GDP is fucked
Holy shit, the US economy is totally fucked up ass right now! First-quarter GDP crawled at a pathetic 0.3% rate, the worst showing since 2022 and a dramatic nosedive from last quarter's 2.4%. Trump's chaotic tariff bullshit with China has businesses and consumers freaking the fuck out. Most economists think this reckless trade war crap will send inflation through the damn roof and might trigger a full-blown recession. The administration's wild-ass attempt to reshape global trade is creating economic uncertainty that's scaring the hell out of Americans everywhere.
Ukraine is our bitch now
Holy fcking assballs!
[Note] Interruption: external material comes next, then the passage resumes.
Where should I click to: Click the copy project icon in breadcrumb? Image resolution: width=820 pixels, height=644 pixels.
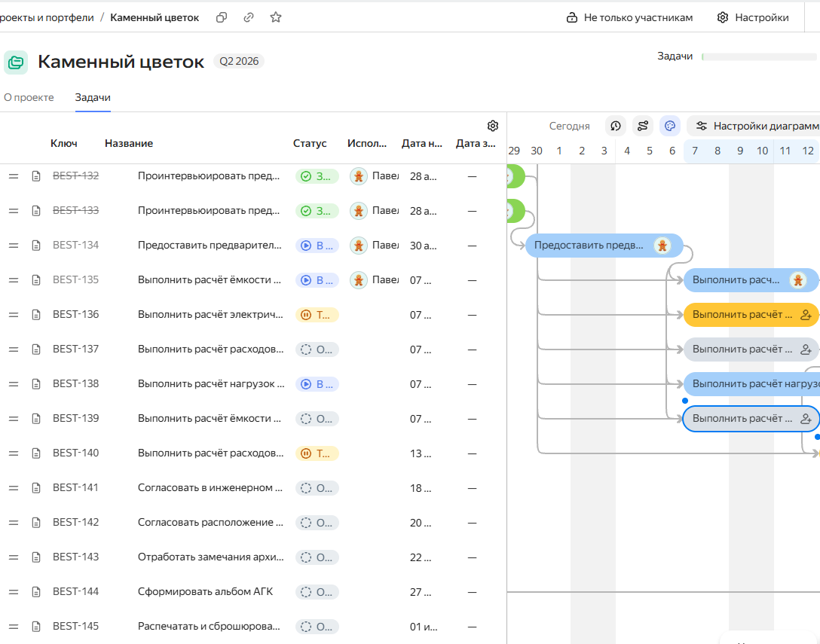pyautogui.click(x=222, y=17)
Ukraine’s about to sign away its goddamn natural resources to the US in some backroom deal on Wednesday. Economy Minister Svyrydenko is flying to America to hand over the keys to Ukraine’s mineral treasure chest. This batshit crazy arrangement has been brewing since Trump’s ass returned to the White House in January. That mofo is framing it as Ukraine “paying back” for invasion aid like some mafia loan shark. The administration won’t reveal what’s in this face down ass-up contract, but Ukraine’s PM claims it won’t include past assistance. What a goddamn resource grab disguised as diplomacy while Ukraine’s fighting for its very existence!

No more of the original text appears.